Violencia: un ecosistema que produce alerta constante

Para millones de mujeres en México, la violencia no es un evento aislado sino un entorno que exige vigilancia permanente. Diseñar rutas seguras, compartir ubicación, desconfiar del transporte y ajustar horarios se vuelve parte del día. Esta adaptación continua genera un tipo de cansancio específico: la hipervigilancia.

Para comprender esta dinámica Sayak Valencia explicó en su libro de 2010 “Capitalismo” que la violencia dejó de ser una anomalía: se convirtió en una lógica funcional dentro de la economía y la vida social, en “una herramienta de mercado altamente eficaz”. Aunque su análisis se centra en contextos extremos, ayuda a entender cómo la violencia estructural permea la vida diaria, convirtiendo el miedo en un estado permanente y no en una excepción.

Si la violencia deja de sorprendernos, entonces también deja de generar respuestas colectivas urgentes. El costo emocional: la ansiedad, el estrés, la sensación permanente de vulnerabilidad queda individualizado, obligando a cada mujer a resolver cómo gestionarlo por sí misma.

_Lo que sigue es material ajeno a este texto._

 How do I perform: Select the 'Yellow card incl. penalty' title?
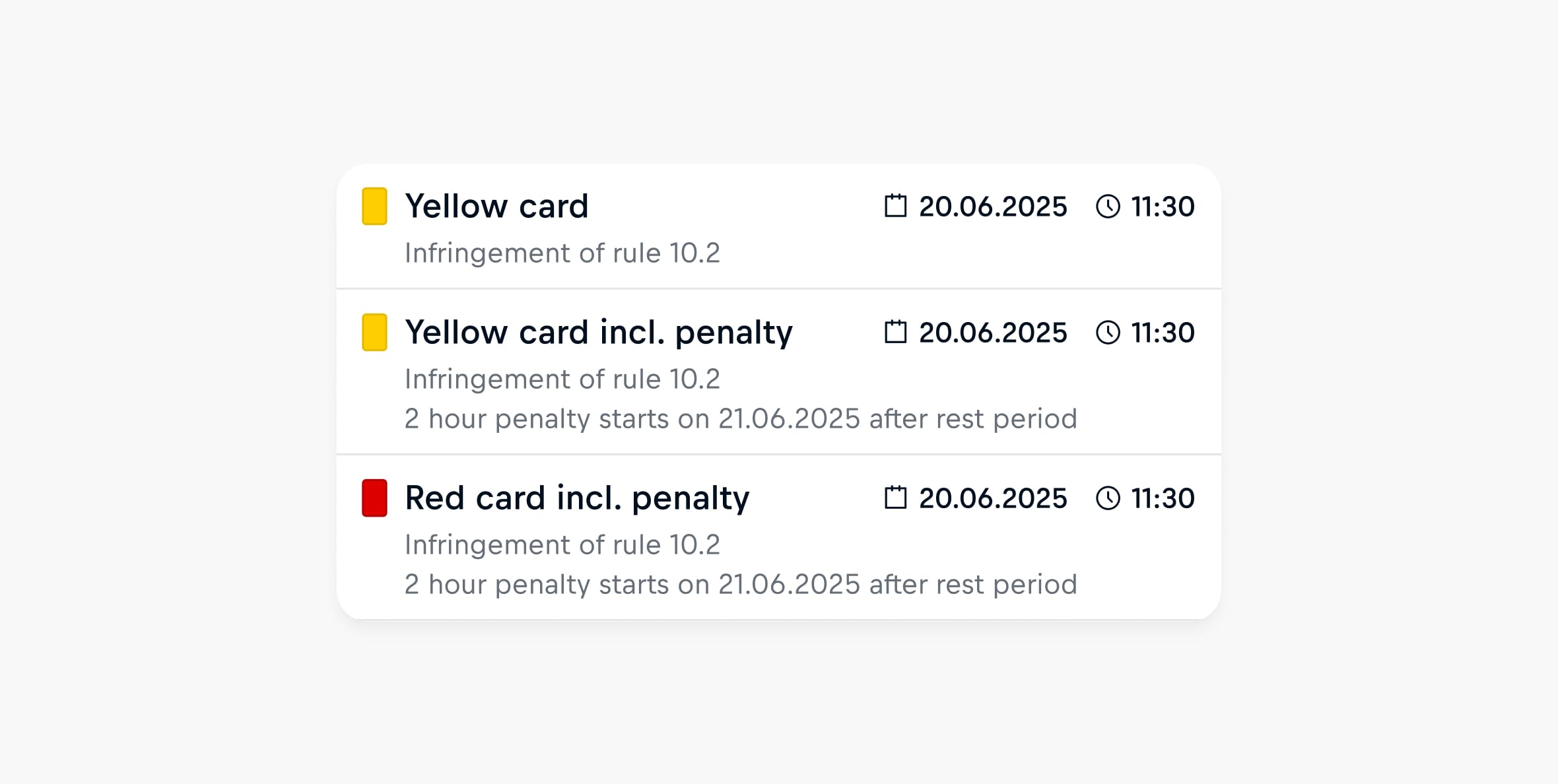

Los cuidados en modo supervivencia

El otro gran eje es el trabajo de cuidados no remunerado. En México, las mujeres realizan alrededor del 70% de estas actividades: desde la crianza o el cuidado de personas mayores, hasta la gestión logística y emocional del hogar. Este trabajo, aunque esencial para el funcionamiento social y económico, no está distribuido equitativamente ni respaldado por servicios públicos suficientes.

El país ha comenzado la construcción del Sistema Nacional de Cuidados, un paso importante después de años de rezago. Sin embargo, la infraestructura real aún es limitada, la cobertura desigual y los recursos insuficientes. Esta transición incompleta coloca a las mujeres en una posición paradójica: se les exige, y necesitan, participar plenamente en un mercado laboral precarizado y en crisis, pero sin que exista un soporte institucional robusto que redistribuya las cargas de cuidados.

El resultado es un tipo de estrés silencioso, menos visible que el generado por la violencia, pero igual de persistente. La sobrecarga de cuidados impide planear a mediano plazo, reduce el tiempo para el descanso y obliga a tomar decisiones según la urgencia, no según las aspiraciones.

El cruce entre violencia cuidado resulta en la normalización del desgaste. Vivir cansadas, dormir mal, organizar la vida alrededor del riesgo o posponer el autocuidado se perciben como conductas inevitables. Esta percepción social es problemática porque despolitiza el fenómeno, se vuelve un asunto de adaptación individual, cuando en realidad es la expresión de fallas estructurales.

La antropóloga Rita Segato lo explica de forma clara al describir la violencia contra las mujeres como un mecanismo de control social inscrito en las estructuras patriarcales, no como sucesos aislados. Para ella, la violencia funciona porque disciplina, porque ordena, porque genera conductas predecibles frente al miedo. 

Cuando además se suma la obligación cultural del cuidado, el resultado es un ciclo de agotamiento que se reproduce sin cuestionarse. Es un cansancio que no solo agota el cuerpo y la mente, sino que reduce el margen para construir autonomía.

Salir del modo supervivencia requiere fortalecer políticas públicas que reduzcan la violencia, consoliden el Sistema Nacional de Cuidados y garanticen entornos urbanos seguros. También requiere cuestionar la normalización del desgaste y reconocer que vivir en alerta constante no puede ser la base sobre la que se construye el futuro de millones de mujeres. 

Sobrevivir no debería ser el estándar mínimo de la vida cotidiana.